Heart sound auscultation has been applied in clinical usage for early screening of cardiovascular diseases. Due to the high demand for auscultation expertise, automatic auscultation can help with auxiliary diagnosis and reduce the burden of training professional clinicians. Nevertheless, there is a limit to classic machine learning's performance improvement in the era of big data. Deep learning has outperformed classic machine learning in many research fields, as it employs more complex model architectures with a stronger capability of extracting effective representations. Moreover, it has been successfully applied to heart sound analysis in the past years. As most review works about heart sound analysis were carried out before 2017, the present survey is the first to work on a comprehensive overview to summarise papers on heart sound analysis with deep learning published in 2017--2022. This work introduces both classic machine learning and deep learning for comparison, and further offer insights about the advances and future research directions in deep learning for heart sound analysis. Our repository is publicly available at \url{https://github.com/zhaoren91/awesome-heart-sound-analysis}.

Figures (5)

• Figure 1: The PCG recording of a normal heart sound from the PhysioNet/CinC Database liu2016open. Frames in the middle with four states (i. e., S1, systole, S2, and diastole) are depicted.
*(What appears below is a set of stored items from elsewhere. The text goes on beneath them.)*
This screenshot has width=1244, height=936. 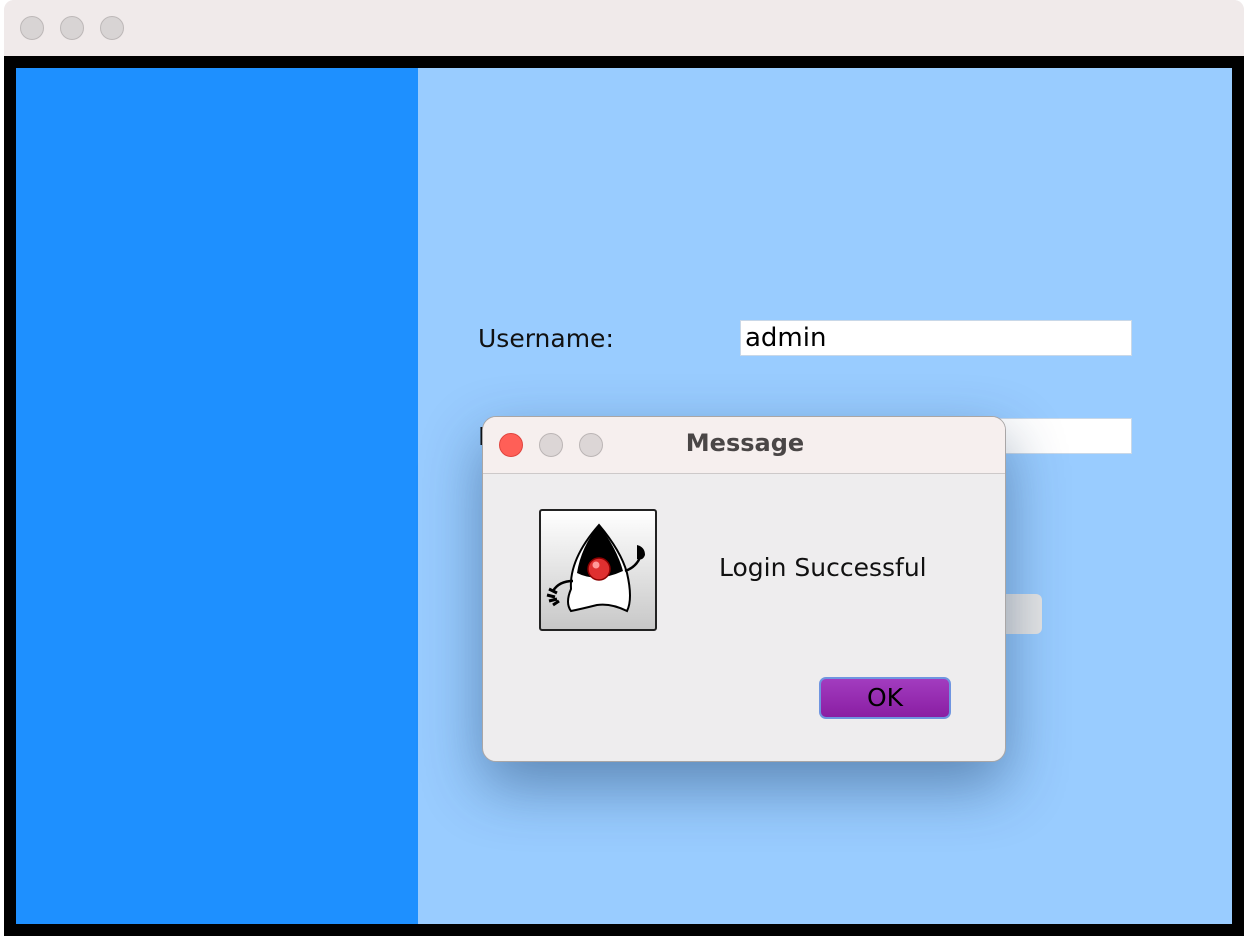 I want to click on username-label: Username:, so click(x=546, y=338).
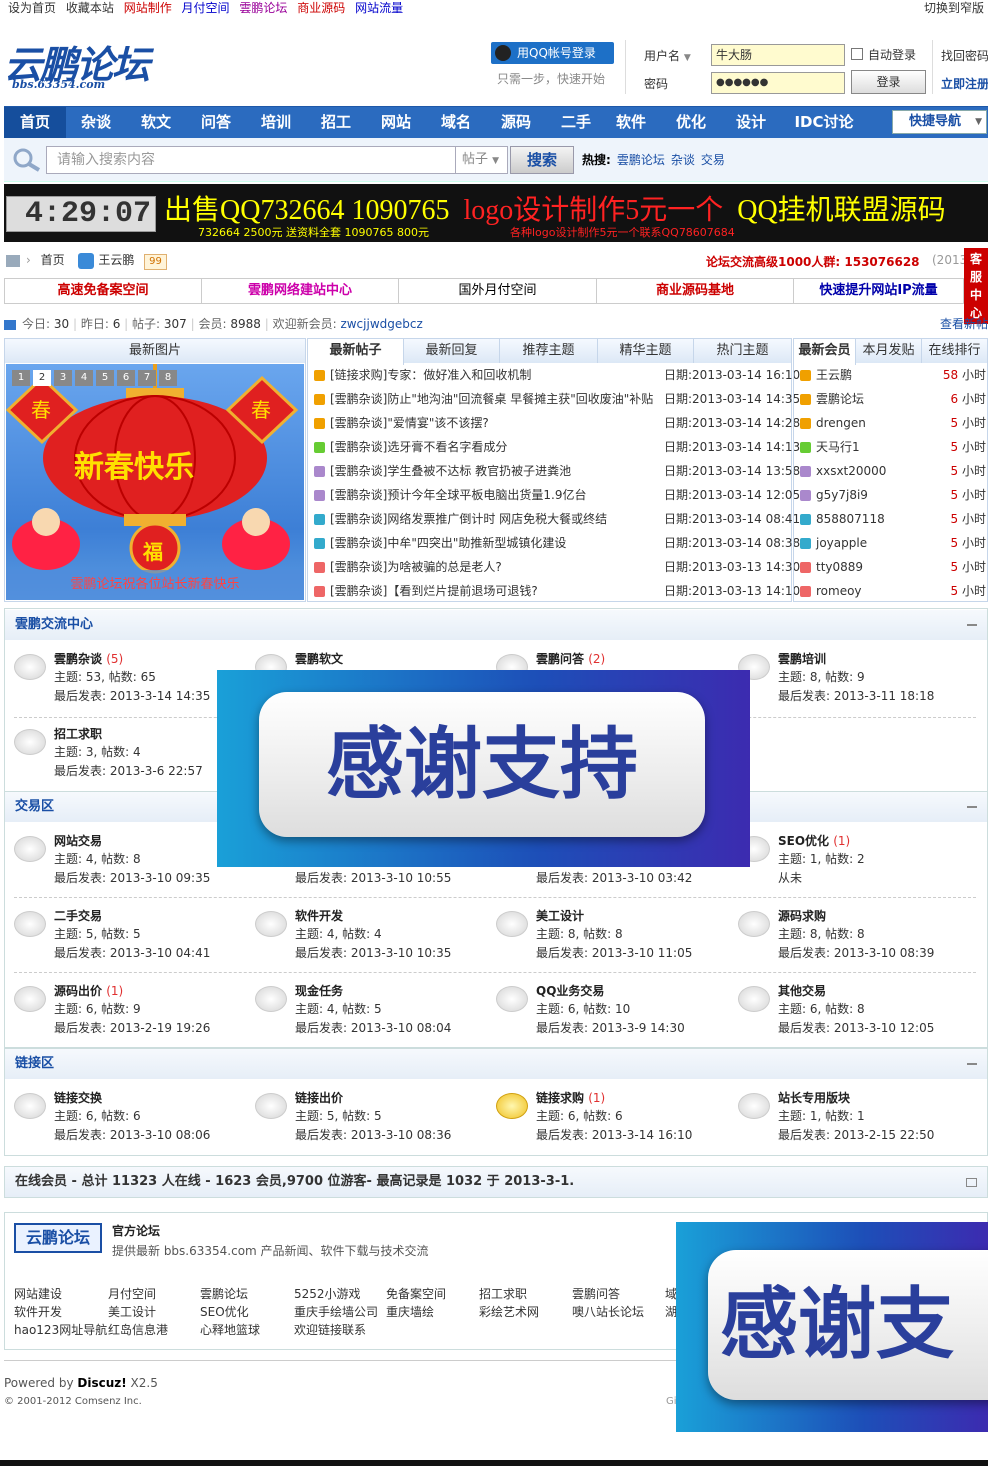  What do you see at coordinates (53, 260) in the screenshot?
I see `breadcrumb-home: 首页` at bounding box center [53, 260].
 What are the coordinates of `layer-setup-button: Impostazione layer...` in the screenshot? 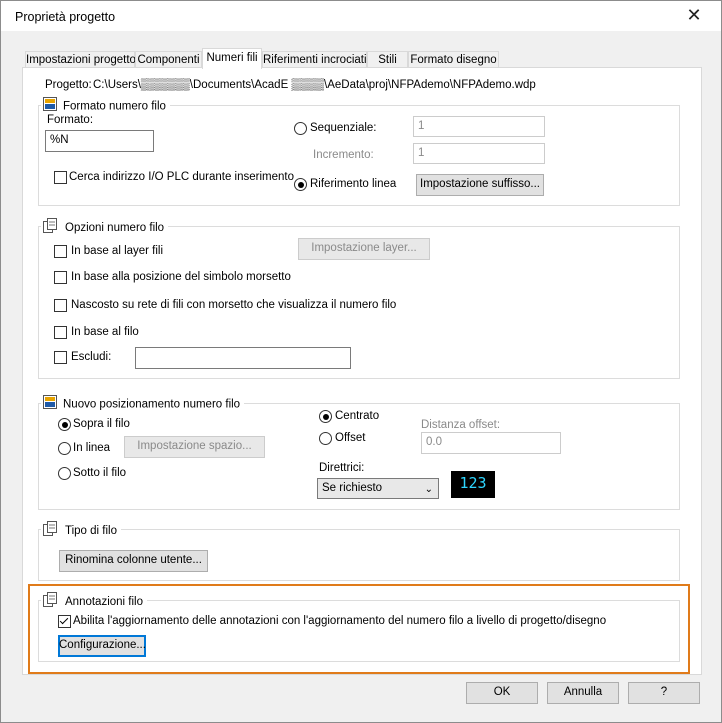 It's located at (364, 249).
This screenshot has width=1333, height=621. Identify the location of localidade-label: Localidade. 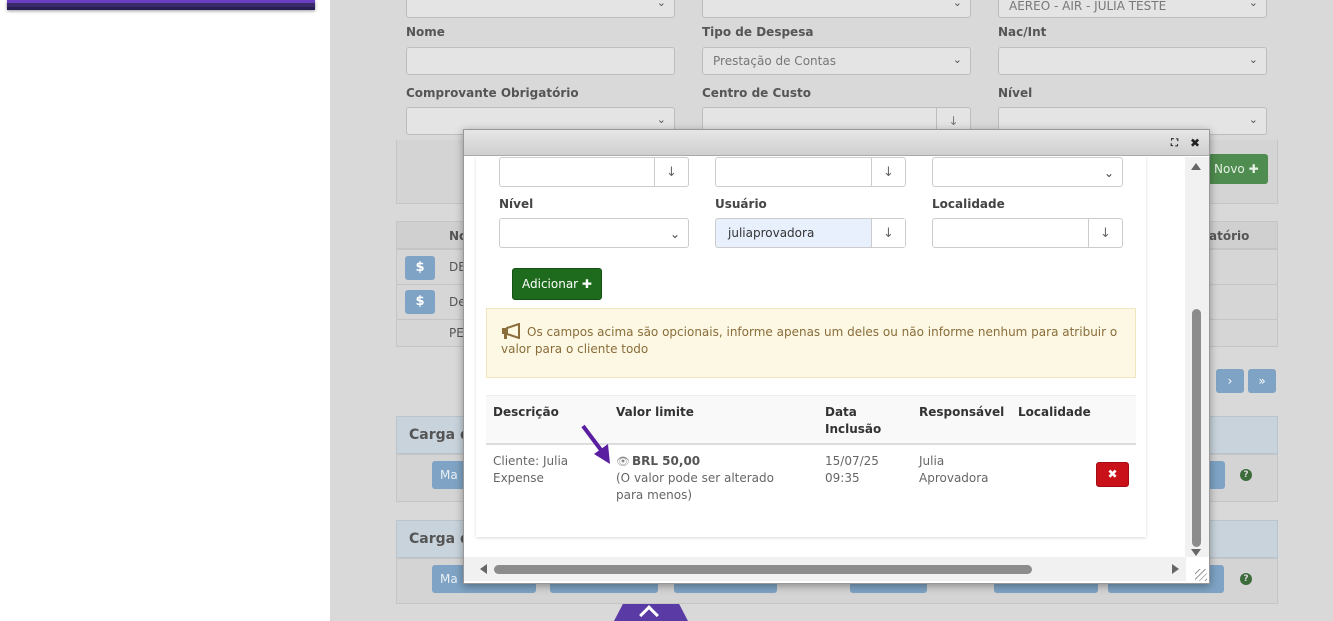
(968, 204).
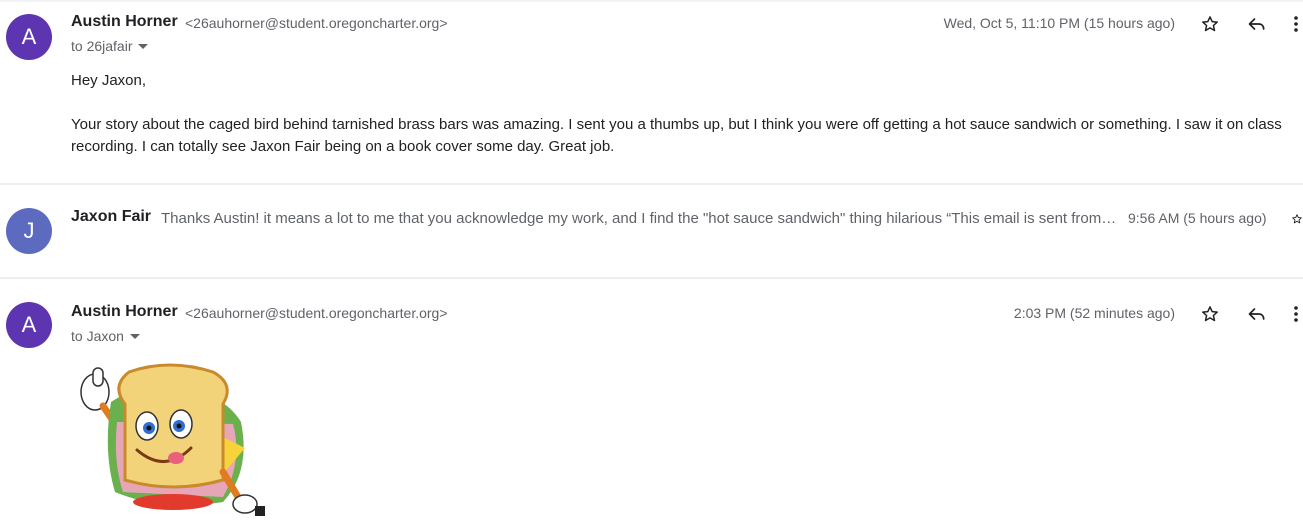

• Figure 2: The framework of heart sound analysis involves denoising and segmentation, followed by training a classifier to produce the predictions and interpretations for clinicians and patients. The ✓ indicates a normal prediction, while the ✗ is an abnormal one. The dashes '- -' denote optional procedures.
• Figure 3: Categorisation of methods for heart sound analysis. Bold texts are DL approaches.
• Figure 4: Statistics of the literature using discriminative ML models for heart sound classification during 2017--2022. FNN: feed-forward neural network, KNN: $k$-nearest neighbour, LDC: linear discriminant classifier.
• Figure 5: Pipeline of DL models working on heart sounds. "1" indicates transfer learning; "2" illustrates deep learning on the time-frequency representation; "3" depicts end-to-end learning. The three branches can either operate in parallel or be assembled at the feature or decision level. Additionally, DL can be utilised for processing features other than raw audio signals and time-frequency representations.